The US Occupational Safety and Health Administration announced Nov. 17 it has "suspended implementation and enforcement" of its COVID-19 emergency temporary standard issued earlier this month for employers of 100+ workers, including those in construction. following a Nov. 12 action by the U.S. appellate court in New Orleans affirming its earlier stay of the rule.

The agency said while it "remains confident in its authority to protect workers in emergencies," it took the action "pending future developments in the litigation."  In a Nov. 18 joint statement, 60 medical associations urged employers to voluntarily implement the requirements, citing them as "reasonable and essential."

Before the standard was suspended, it required large employers to have testing or vaccination plans in place by Dec. 5 and to begin requiring vaccination or testing for workers by Jan. 4. 

On Nov. 16, a US Justice Dept. lottery, meant to combine in one court all lawsuits against the standard filed in various federal courts, was won by the U.S. appellate court in Cincinnati, Ohio (6th circuit). It now will hear all appeals by the Biden Administration of the New Orleans court stay and the eventual case merits—unless the consolidated challenge is removed to another jurisdiction by a higher court.

A three-judge panel of the New Orleans court unanimously affirmed its week earlier stay of the OSHA standard that mandated vaccination or weekly testing and masking for roughly 80 million employees of large companies and other employers with 100 or more workers.

Writing for the majority, Judge Kurt Engelhardt, named to the court by former President Donald Trump, called the standard  "staggeringly overbroad" and said "it is further ordered that OSHA take no steps to implement or enforce the mandate until further court order."

A total of 26 states, as well as employers and organizations, joined in lawsuits in the New Orleans court and in three other appellate courts against the standard, published Nov. 5 in the Federal Register, and against an earlier order by President Joe Biden applying to federal contractors. The Associated Builders and Contractors last week joined the suit in the Atlanta appellate court.

In a Nov. 12 response, the Justice Dept. termed the ruling "just the beginning of the process," noting that the administration will "continue to vigorously defend the standard."

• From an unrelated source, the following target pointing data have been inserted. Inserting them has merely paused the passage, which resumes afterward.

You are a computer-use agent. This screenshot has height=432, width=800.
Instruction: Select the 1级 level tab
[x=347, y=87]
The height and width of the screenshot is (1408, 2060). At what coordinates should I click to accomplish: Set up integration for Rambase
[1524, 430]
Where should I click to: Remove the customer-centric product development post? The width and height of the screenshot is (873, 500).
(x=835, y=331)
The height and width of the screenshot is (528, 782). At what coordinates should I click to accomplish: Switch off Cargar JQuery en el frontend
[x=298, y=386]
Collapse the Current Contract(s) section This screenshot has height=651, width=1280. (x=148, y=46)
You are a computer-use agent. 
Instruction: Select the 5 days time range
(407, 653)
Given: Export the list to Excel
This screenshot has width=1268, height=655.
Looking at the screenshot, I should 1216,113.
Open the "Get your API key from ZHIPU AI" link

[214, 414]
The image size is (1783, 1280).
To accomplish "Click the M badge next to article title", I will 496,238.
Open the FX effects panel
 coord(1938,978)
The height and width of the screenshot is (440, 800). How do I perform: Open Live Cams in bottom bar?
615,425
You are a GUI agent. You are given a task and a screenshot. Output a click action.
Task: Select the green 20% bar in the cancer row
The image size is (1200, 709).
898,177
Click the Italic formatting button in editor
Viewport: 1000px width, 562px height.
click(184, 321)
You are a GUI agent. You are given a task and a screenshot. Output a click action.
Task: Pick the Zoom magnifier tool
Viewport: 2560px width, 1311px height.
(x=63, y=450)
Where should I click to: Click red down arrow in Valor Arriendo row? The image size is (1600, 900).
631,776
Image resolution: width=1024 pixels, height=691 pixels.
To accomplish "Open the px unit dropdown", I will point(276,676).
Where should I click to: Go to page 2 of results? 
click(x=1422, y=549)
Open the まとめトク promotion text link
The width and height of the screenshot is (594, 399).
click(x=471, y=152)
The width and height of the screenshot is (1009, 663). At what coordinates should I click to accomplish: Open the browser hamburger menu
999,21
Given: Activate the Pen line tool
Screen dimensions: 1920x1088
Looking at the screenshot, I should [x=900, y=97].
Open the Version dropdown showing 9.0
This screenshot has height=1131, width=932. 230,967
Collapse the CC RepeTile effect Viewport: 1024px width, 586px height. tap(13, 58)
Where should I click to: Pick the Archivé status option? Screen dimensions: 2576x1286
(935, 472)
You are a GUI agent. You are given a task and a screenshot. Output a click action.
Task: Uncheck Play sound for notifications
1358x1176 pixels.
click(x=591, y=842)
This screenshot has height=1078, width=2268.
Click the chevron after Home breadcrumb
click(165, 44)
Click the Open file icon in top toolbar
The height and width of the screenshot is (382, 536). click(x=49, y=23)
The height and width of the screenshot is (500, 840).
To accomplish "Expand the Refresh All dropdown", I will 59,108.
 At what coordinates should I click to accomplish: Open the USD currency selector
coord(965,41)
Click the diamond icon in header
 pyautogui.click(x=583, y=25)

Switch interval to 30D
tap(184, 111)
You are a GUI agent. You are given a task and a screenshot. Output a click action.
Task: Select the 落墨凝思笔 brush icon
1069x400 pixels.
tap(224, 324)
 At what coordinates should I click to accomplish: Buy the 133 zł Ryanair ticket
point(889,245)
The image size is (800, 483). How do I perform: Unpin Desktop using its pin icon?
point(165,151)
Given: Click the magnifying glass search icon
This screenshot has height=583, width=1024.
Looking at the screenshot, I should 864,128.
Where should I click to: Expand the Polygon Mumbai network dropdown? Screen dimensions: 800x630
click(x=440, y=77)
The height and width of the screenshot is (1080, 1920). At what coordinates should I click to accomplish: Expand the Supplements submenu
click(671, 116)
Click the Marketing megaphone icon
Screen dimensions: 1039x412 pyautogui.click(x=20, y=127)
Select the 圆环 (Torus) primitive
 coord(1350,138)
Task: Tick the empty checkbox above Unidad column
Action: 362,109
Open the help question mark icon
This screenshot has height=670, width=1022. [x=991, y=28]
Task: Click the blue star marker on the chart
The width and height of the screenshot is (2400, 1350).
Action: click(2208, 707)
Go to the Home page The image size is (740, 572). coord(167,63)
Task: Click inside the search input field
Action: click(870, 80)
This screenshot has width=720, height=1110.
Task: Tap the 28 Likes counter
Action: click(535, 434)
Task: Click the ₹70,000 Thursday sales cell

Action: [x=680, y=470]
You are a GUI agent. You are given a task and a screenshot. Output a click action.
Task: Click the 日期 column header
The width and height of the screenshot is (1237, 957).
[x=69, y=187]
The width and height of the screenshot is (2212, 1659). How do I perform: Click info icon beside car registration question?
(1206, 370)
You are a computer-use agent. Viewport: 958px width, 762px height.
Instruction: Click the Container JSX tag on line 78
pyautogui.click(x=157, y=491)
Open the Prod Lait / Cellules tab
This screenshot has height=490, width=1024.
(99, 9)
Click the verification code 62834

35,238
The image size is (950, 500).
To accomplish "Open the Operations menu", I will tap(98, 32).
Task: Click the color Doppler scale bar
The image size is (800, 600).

The court said OSHA overstepped its statutory authority, created by the 1970 Occupational Safety and Health Act, to regulate workplace safety "by applying the rule to 2 out of 3 private-sector employees in America, in workplaces as diverse as the country itself."

The ruling, further states that "the mandate fails to consider what is perhaps the most salient fact of all: the ongoing threat of COVID-19 is more dangerous to some employees than to other employees. All else equal, a 28-year-old trucker spending the bulk of his workday in the solitude of his cab is simply less vulnerable to COVID-19 than a 62-year-old prison janitor."

As part of its reasoning for setting the number of employees at 100 for the standard's vaccination or testing mandate and not creating separate rules for separate industries, the OSHA emergency standard states that the approach will allow the mandate to apply to two-thirds of all U.S. private-sector workers, reaching the largest facilities where the most deadly outbreaks of COVID-19 can occur.

OSHA also states that "this standard generally covers employers in all workplaces that are under [its] authority and jurisdiction, including industries as diverse as manufacturing, retail, delivery services, warehouses, meatpacking, agriculture, construction, logging, maritime, and healthcare."

In a concurring opinion, another Trump appointee, Judge Stuart Kyle Duncan wrote, "whether Congress could enact such a sweeping mandate under its interstate commerce power would pose a hard question. Whether OSHA can do so does not."

Secretary of Labor Martin Walsh may now ask the full appellate court, rather than the three-judge panel, to hear the federal objection to the stay in the case, known as B.S.T. Holdings vs. OSHA, or choose to appeal its ruling on the stay to the Supreme Court.

In its Nov. 8 response, the administration had requested that the New Orleans court not decide on issuing an injunction on the standard until the appeals court that will hear the merged case is selected. In the Nov. 12 Justice Dept. statement, the government said it "looks forward to obtaining a definitive resolution following consolidation of all of the pending cases for further review."

David Vladeck, a professor of law at Georgetown University, said there’s a "high probability" that the case will ultimately end up before the Supreme Court.